GMO Foods: Are They A Necessity

Crops have been revolutionized in the last 30 years to change to resist pests and diseases and make the crops grow better. These changes to crops have obvious benefits to the crops like growing better and yielding more, but what we don’t know is the long term effects of consuming Genetically modified organisms (GMO’s) and also how they might affect the crops. 

GMO’s  were created in order to compensate for a growing population and increased appetites across the world. With the amount of people in the world, the traditional methods won’t cut it anymore. We need something to provide food for the exploding populations on earth. 

A massive part of America’s economy and land involves farming and agriculture. For generations upon generations, farmers have grown crops to support their family, community, and other animals. Companies like Bayer have worked for years to modify crops and plants to become more favorable to higher yields. For example, Bayer has been working to make “Short Corn,” or genetically modified corn stalks to grow shorter in order to avoid being knocked over by wind gusts in the field, therefore surviving better and growing more corn per acre. According to the Corn Farmers Coalition: “Farmers today grow five times as much corn as they did in the 1930s – on 20 percent less land. ( This is beneficial to farmers and the environment because the land is able to be used more efficiently and they have less crop loss. 

Another big project that Bayer has developed is “Roundup-Ready Soybeans.’’ These are soybean seeds that are already resistant to a pesticide called Glyphosate, or Roundup, so that a farmer can spray a field to kill all of the weeds without actually killing their crops. This creates higher yields and less weeds and unwanted plants in the field. These are just two examples of genetically modified crops that scientists and geneticists have been working on over the past years to improve crops. 

In the current day, the GMO crops appear to be all good. They make farming more efficient and are in some cases cheaper. Farmers can get more bang for their buck while buying less chemicals and getting a higher yield. There are even some crazy GMO foods out there like Never-browning apples, and Cancer fighting tomatoes ( But what is unknown is the long term effects of these foods. In the relative span of things, they have not been around for very long. We don’t know the long term effects of eating them or of eating animals who eat them. We are changing crops that have been around for a long time and have been proved to have worked being grown the traditional way.

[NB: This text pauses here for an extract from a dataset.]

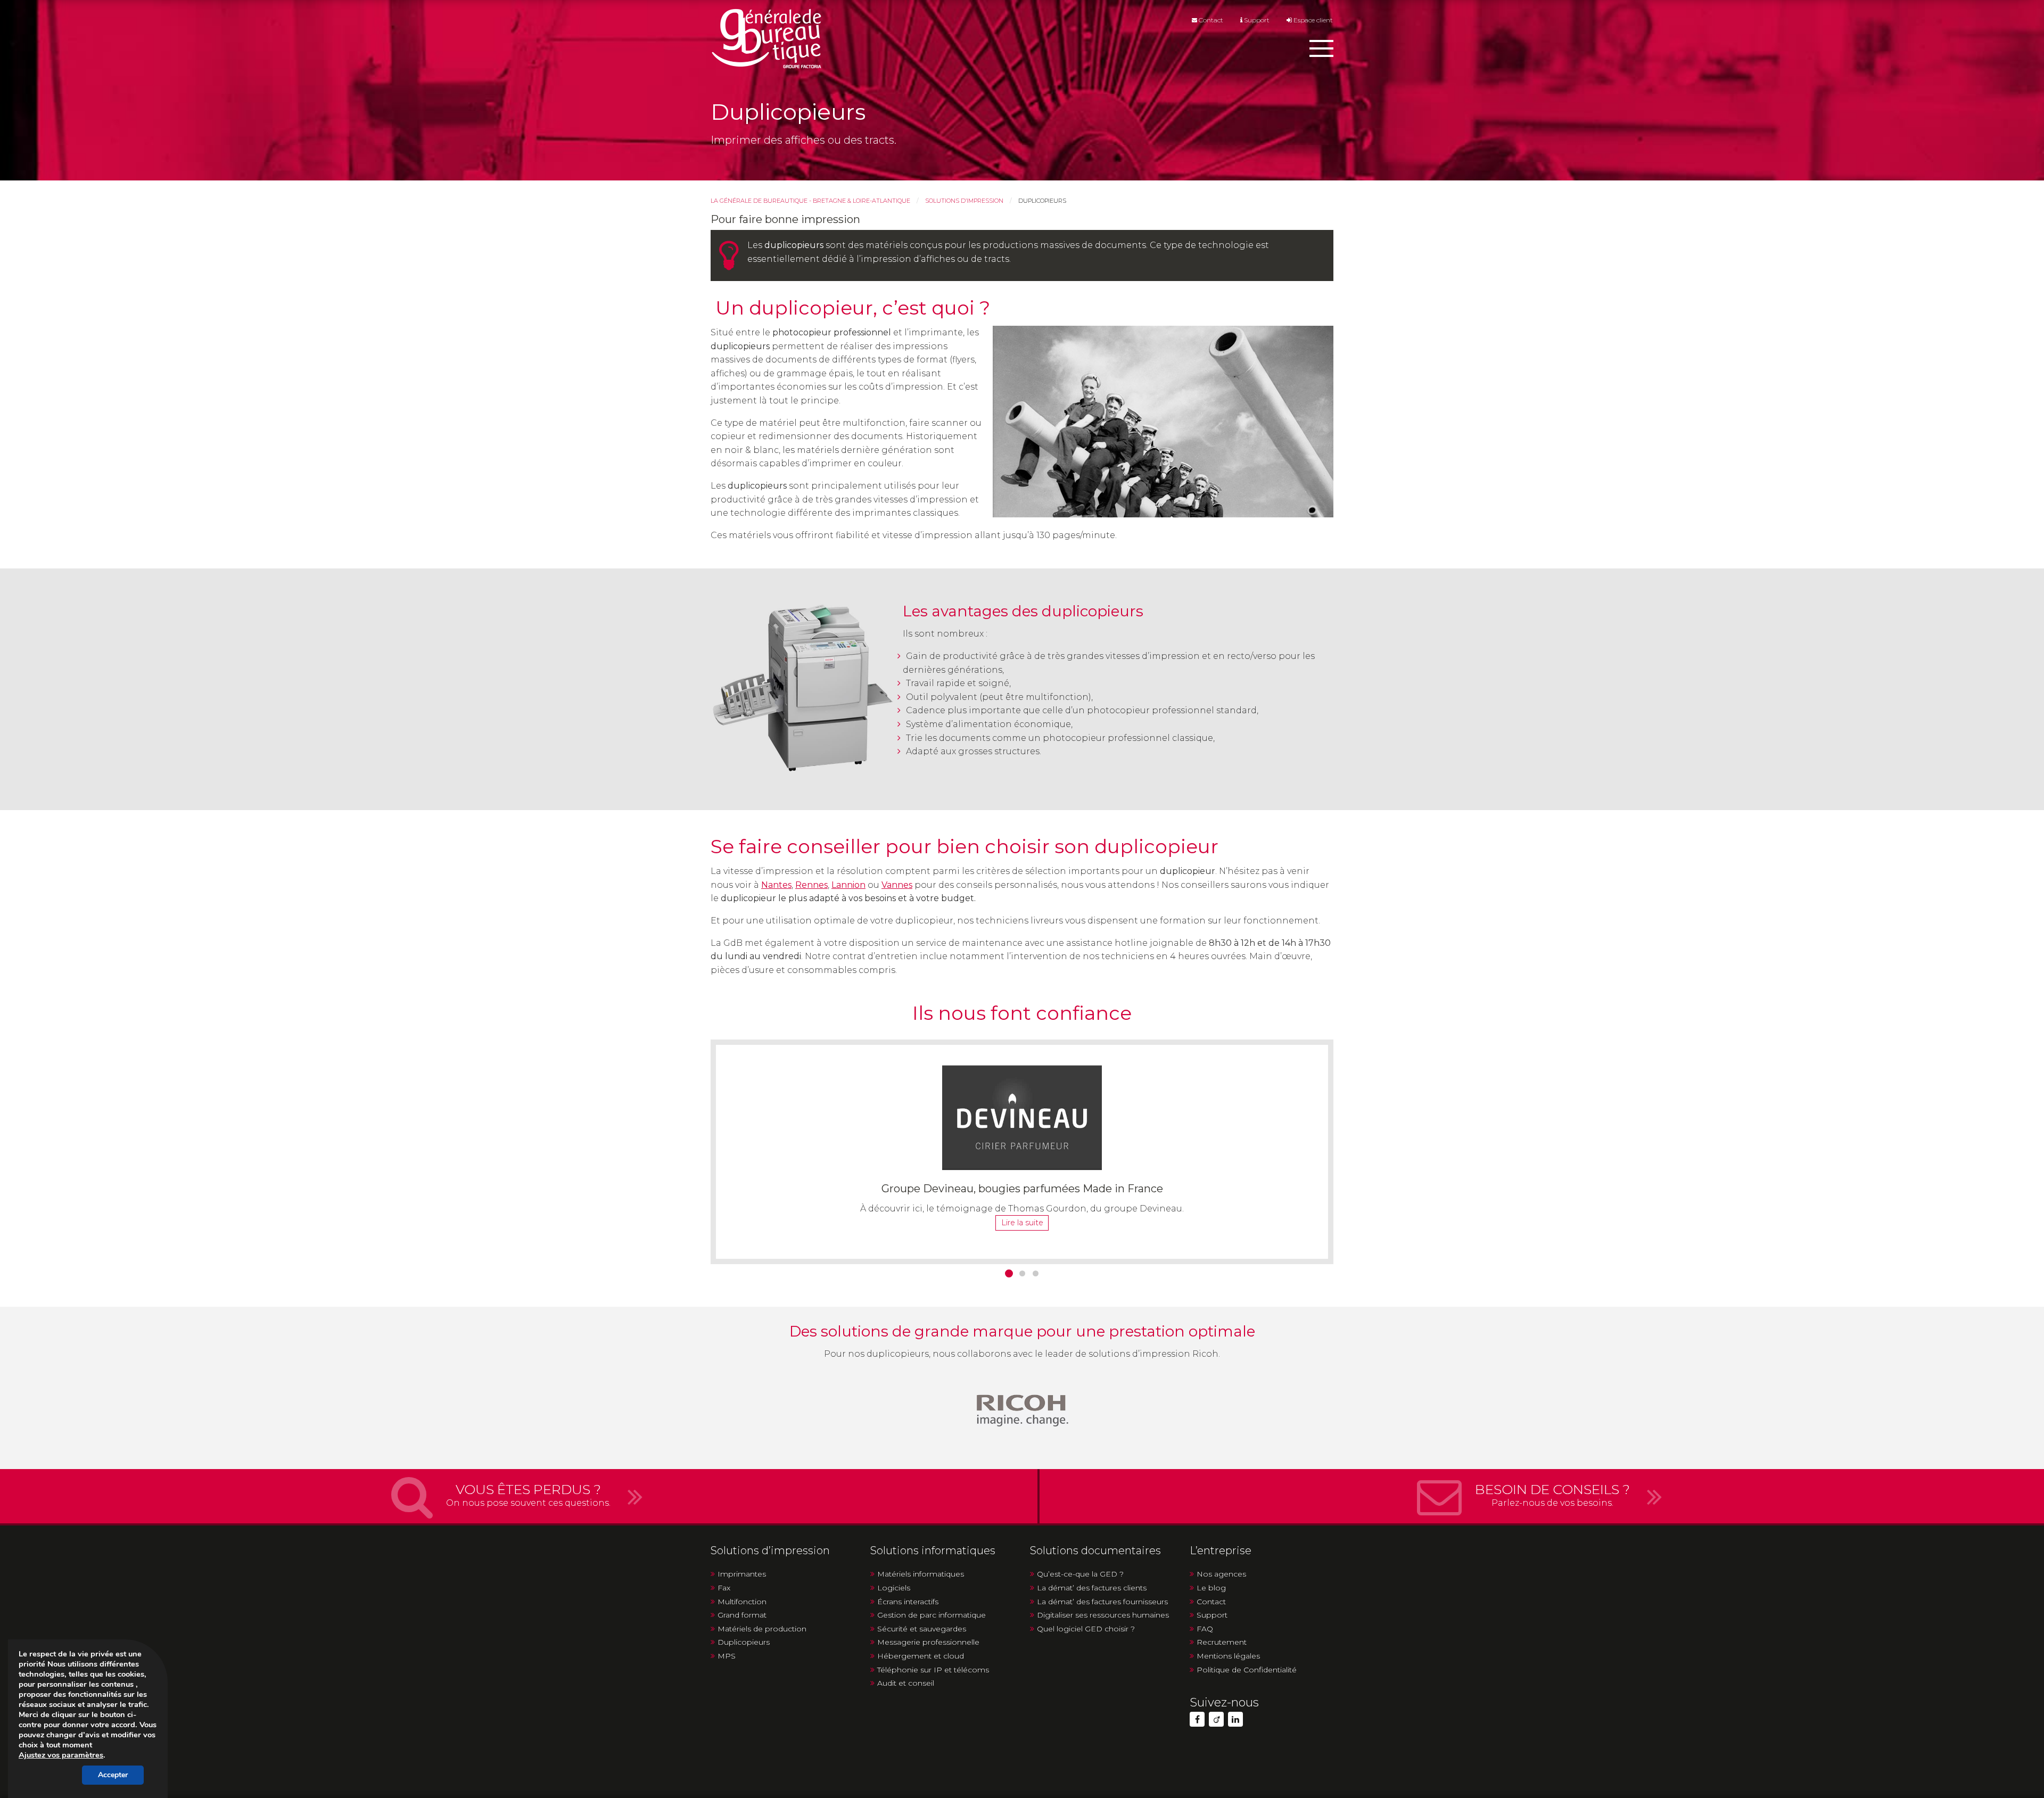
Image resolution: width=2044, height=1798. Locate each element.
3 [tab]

That being said, there is a rigorous process to get these GMO crops on the market. It takes scientists over 10 years from initial planning to being on the market to get these approved through tests and trials. So while the testing provides some comfort, we still don’t know the 50, or 100 year effects. 

In general, GMO’s are a good thing. They allow farmers to grow more crops per acre, and use less chemicals in the process. It even allows us to have some fun foods that we never thought possible. They provide a solution to the world’s growing population and increase in hunger. But what we don’t know is how these will affect our future. We are messing with food and DNA that has been around for centuries and changing the whole make-up of the food. So this begs the question to  How far will scientists go with these crops, and what will our diet look like in the coming decades?